Forgejo 15.0 is now available as the latest major update to the self-hosted Git collaboration platform and serves as the project’s new long-term support release.
A key update is the introduction of repository-specific access tokens. Administrators and users can now restrict tokens to selected repositories, reducing unnecessary access. Repository API authorization has also been updated to support this enhanced security model.
Forgejo 15.0 also delivers a significant update to Forgejo Actions. Reusable workflows can now expand into individual jobs when the top-level runs-on field is omitted, allowing jobs to appear separately in logs and be dispatched independently to different runners.
OpenID Connect support for Forgejo Actions is another major addition. This feature enables workflows to authenticate with third-party systems using short-lived signed tokens rather than long-lived static secrets, reducing the risk of credential leaks or reuse. Support requires Forgejo v15.0 and Forgejo Runner versions later than 12.5.

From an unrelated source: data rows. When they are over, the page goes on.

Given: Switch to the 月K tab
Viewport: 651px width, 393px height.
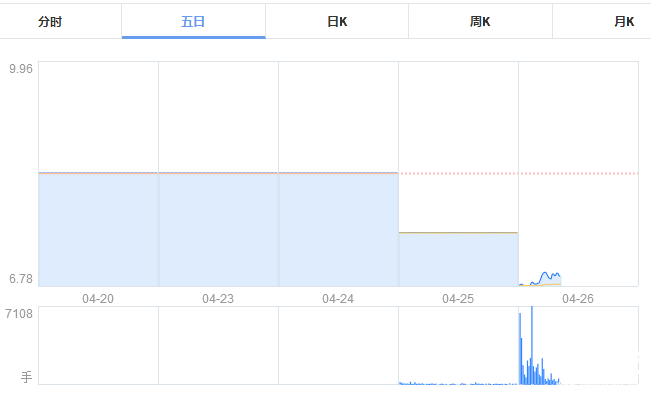Looking at the screenshot, I should (624, 22).
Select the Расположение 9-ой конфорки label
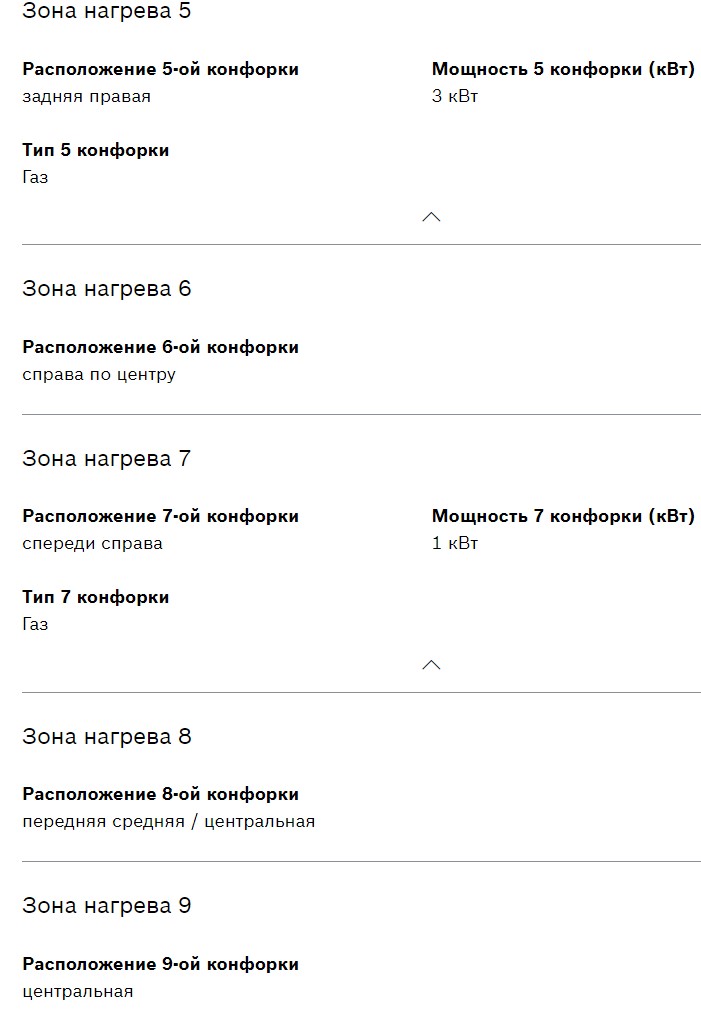 160,965
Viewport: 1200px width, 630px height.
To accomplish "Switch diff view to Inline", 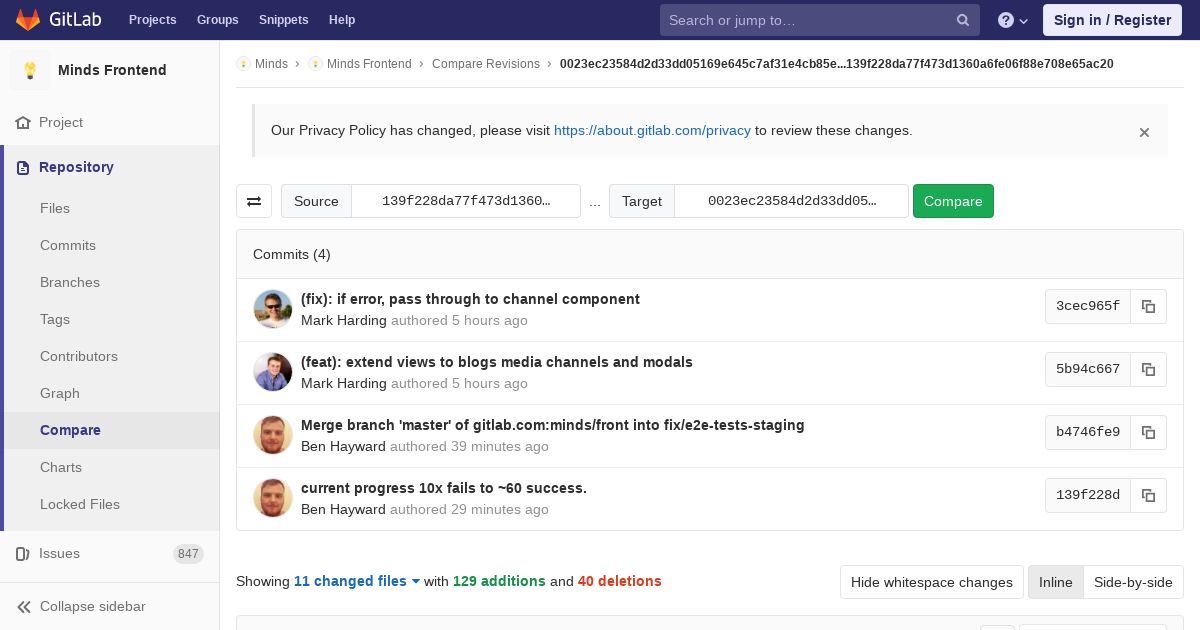I will tap(1055, 582).
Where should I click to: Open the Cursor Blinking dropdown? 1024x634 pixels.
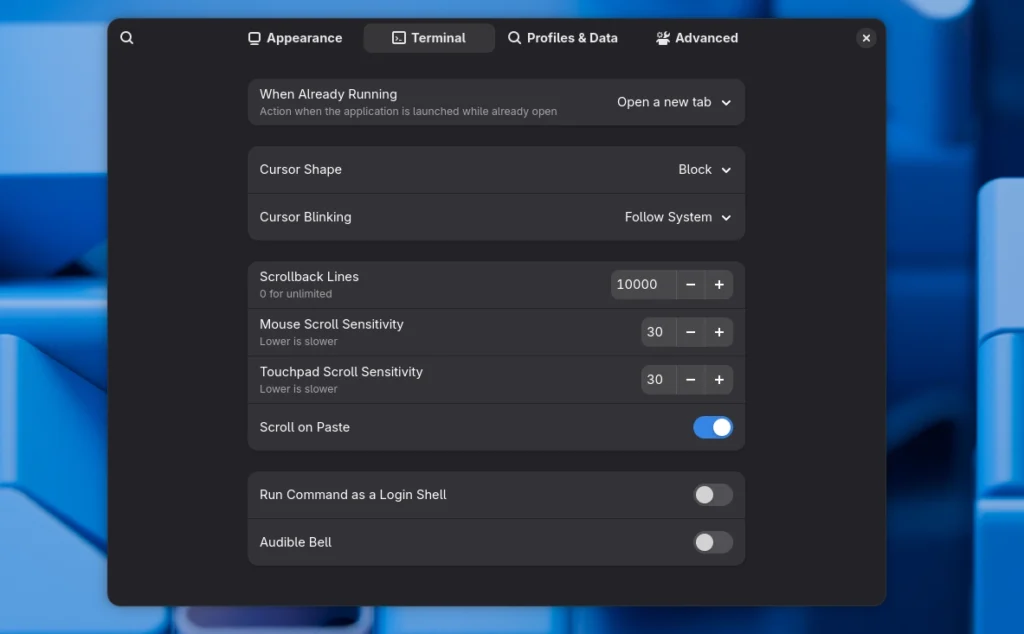click(x=677, y=217)
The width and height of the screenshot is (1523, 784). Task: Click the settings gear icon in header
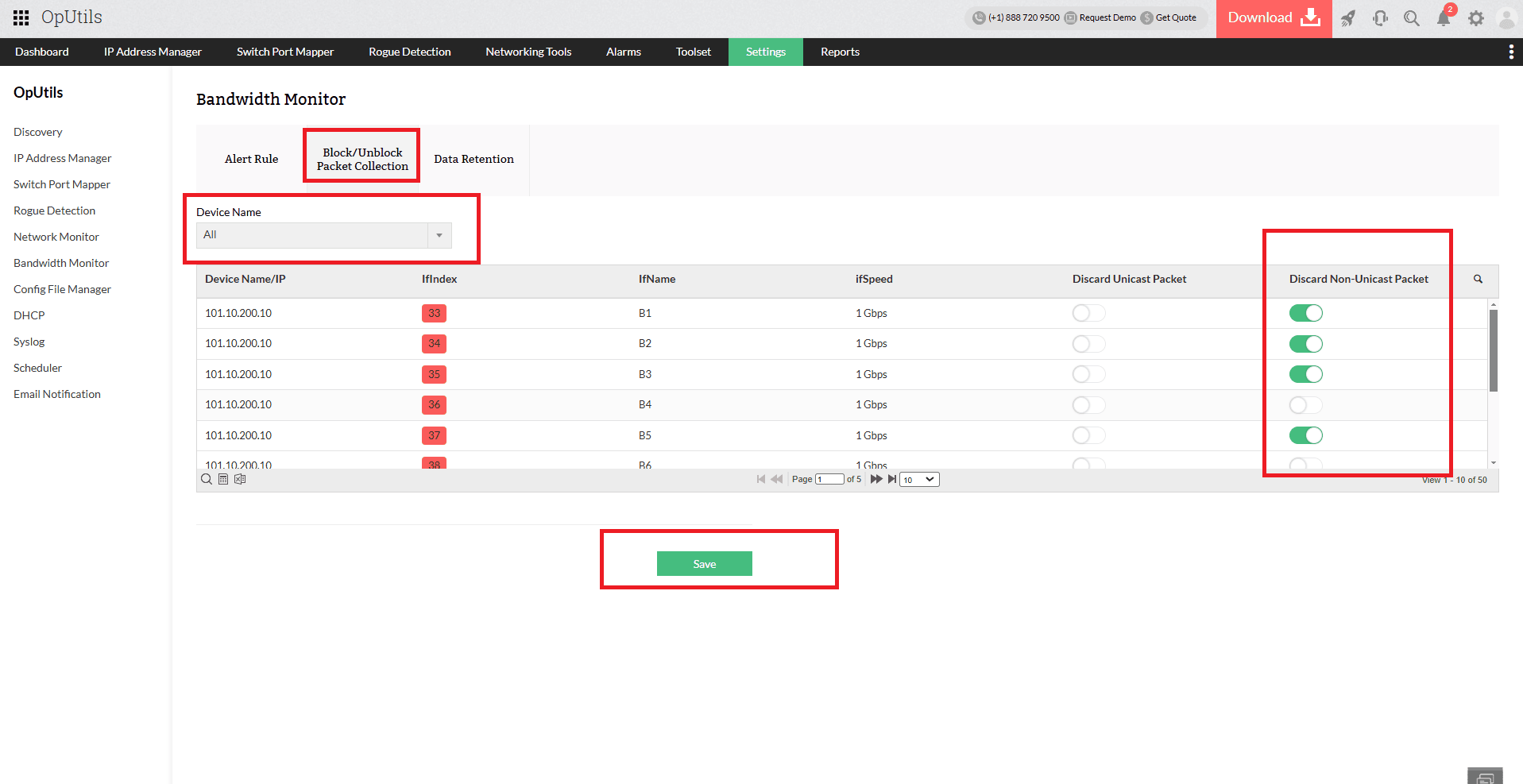pyautogui.click(x=1475, y=18)
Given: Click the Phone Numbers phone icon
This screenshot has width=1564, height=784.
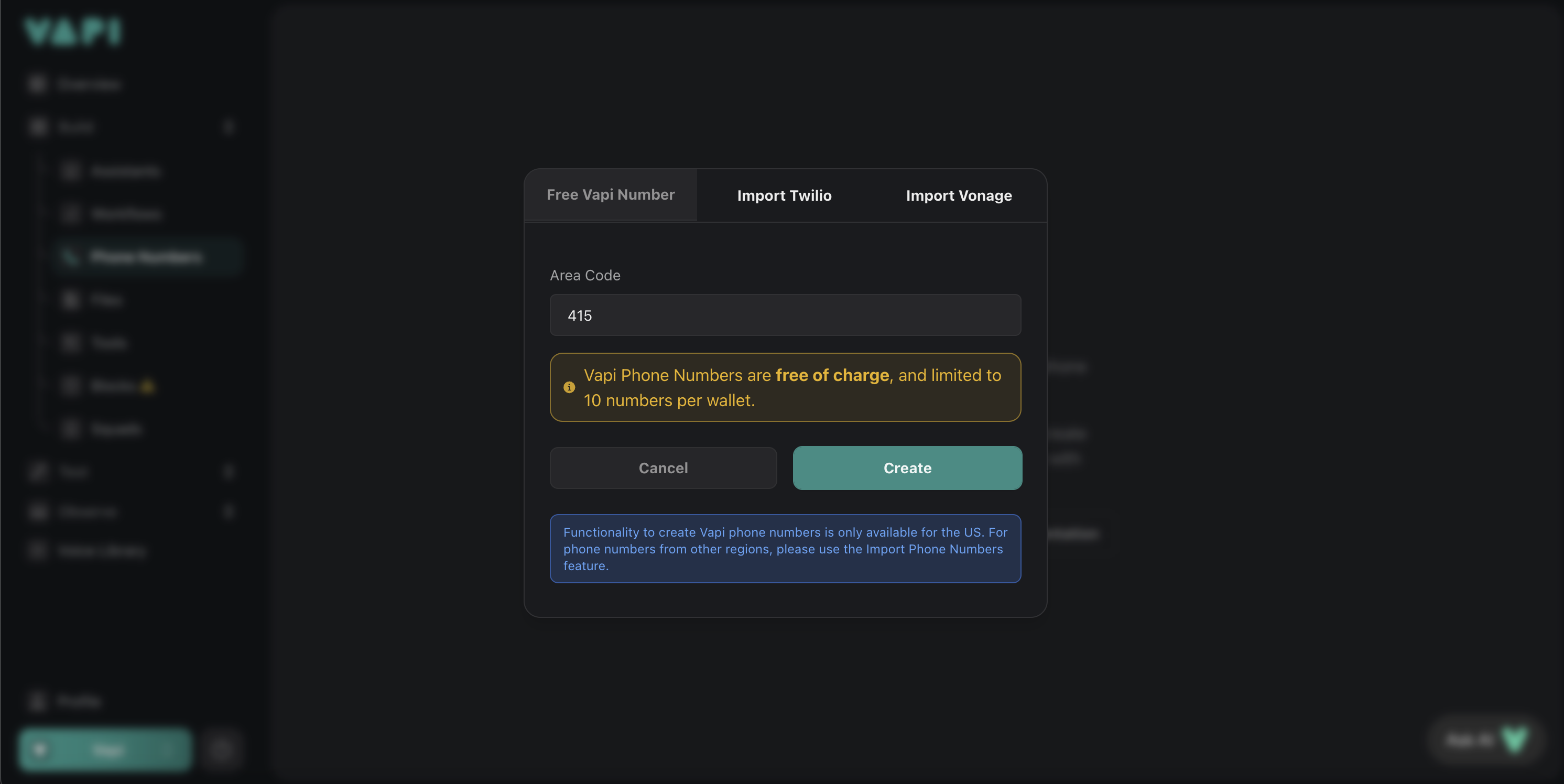Looking at the screenshot, I should pos(71,257).
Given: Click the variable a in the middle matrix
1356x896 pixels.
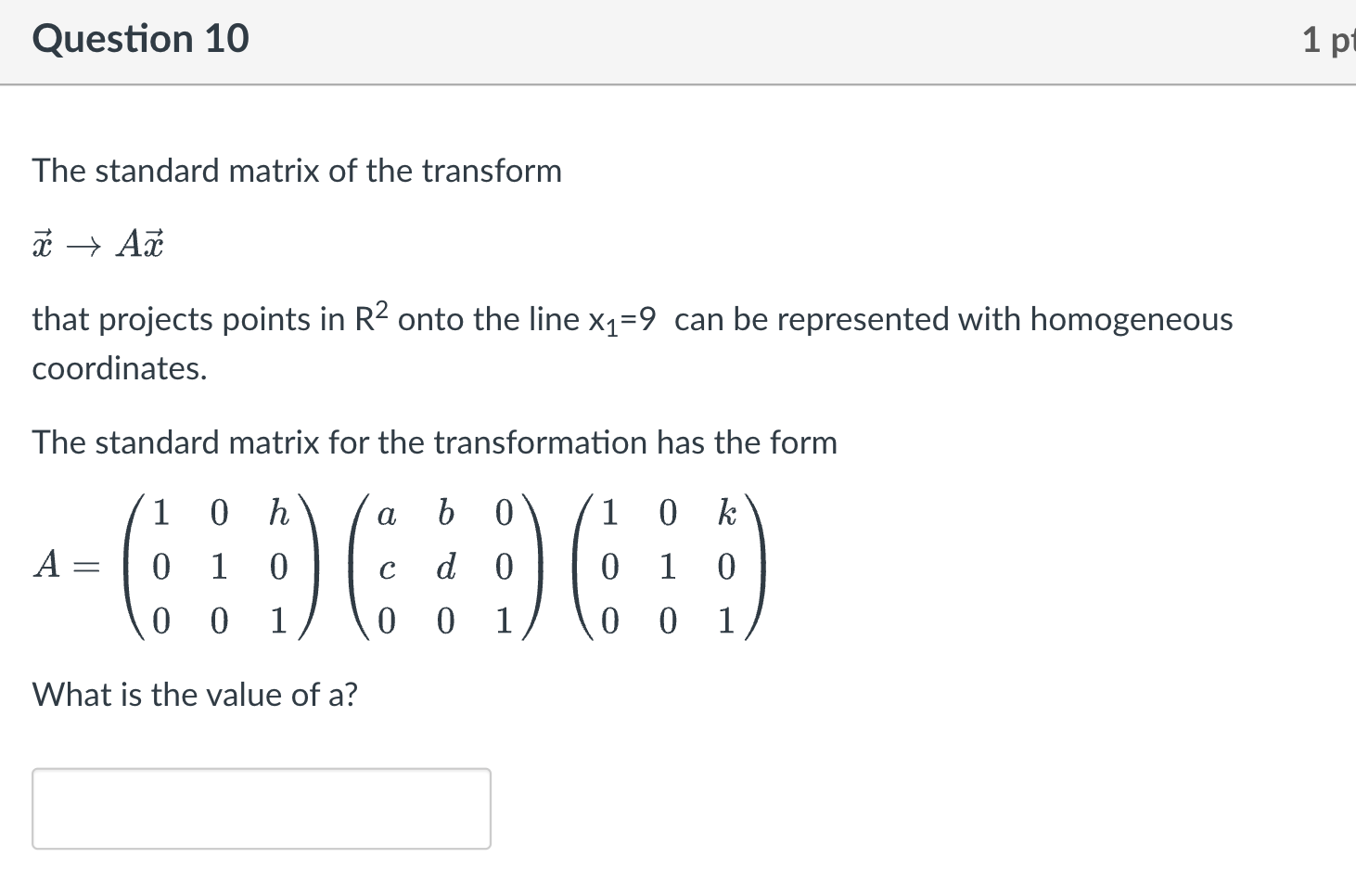Looking at the screenshot, I should (x=388, y=515).
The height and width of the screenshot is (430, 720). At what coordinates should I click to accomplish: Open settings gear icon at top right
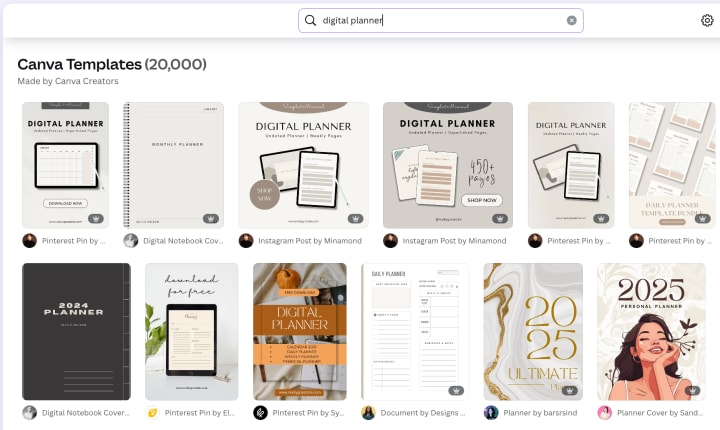(707, 20)
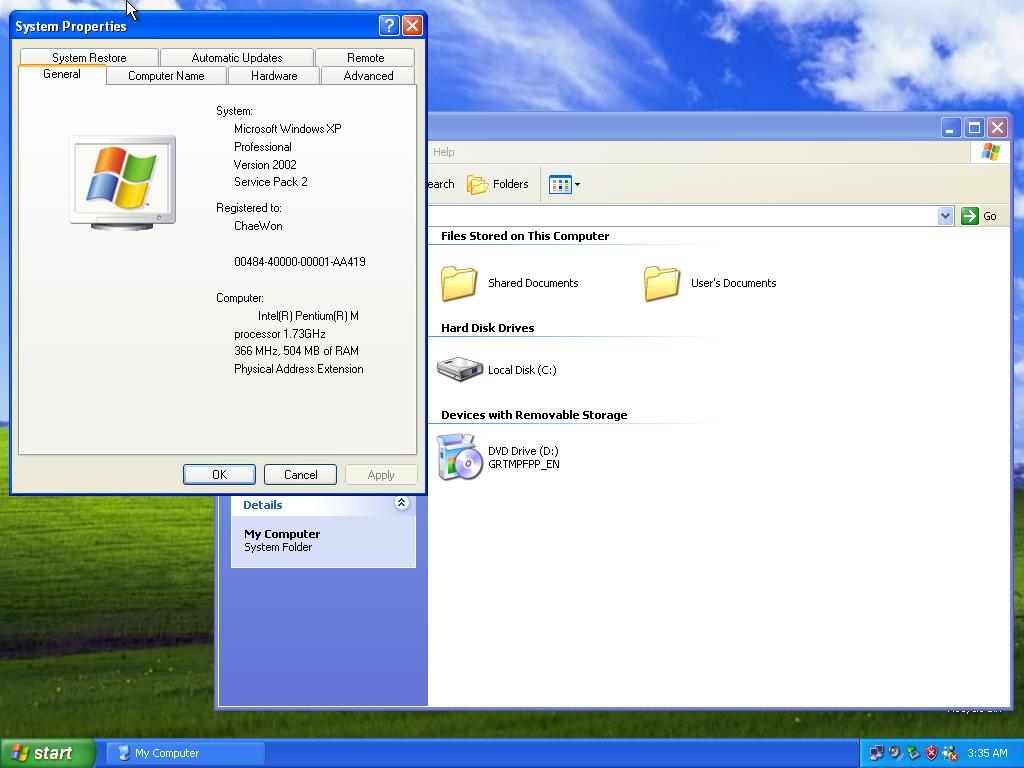This screenshot has width=1024, height=768.
Task: Open the System Restore tab
Action: point(89,58)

The release introduces ephemeral runners, which execute a single job before their credentials are invalidated and registration is removed. This feature targets autoscaled runner fleets and advanced integrations that require temporary credentials and short-lived workers. In addition, runner setup has been improved with a new web-based registration workflow, replacing part of the previous command-line process.
The update also enhances the user interface by removing the Alt key requirement for label exclusion in filters, improving releases page responsiveness across devices, expanding Git notes editing in single-commit pull request views, and adding several screen reader accessibility improvements.
For more details, see the announcement.
Administrators planning upgrades should review the breaking changes. The default cookie names have changed, so users must sign in again after upgrading unless the previous cookie name is restored in the configuration.
Additionally, backward-compatibility logic for the rootless Docker config file location has been removed, affecting deployments that still use /etc/gitea instead of the updated path.
Forgejo operates on a three-month major release cycle, with patch releases provided as needed. With v15.0 now the current LTS branch, Forgejo 11.0 will remain supported until July 16, 2026.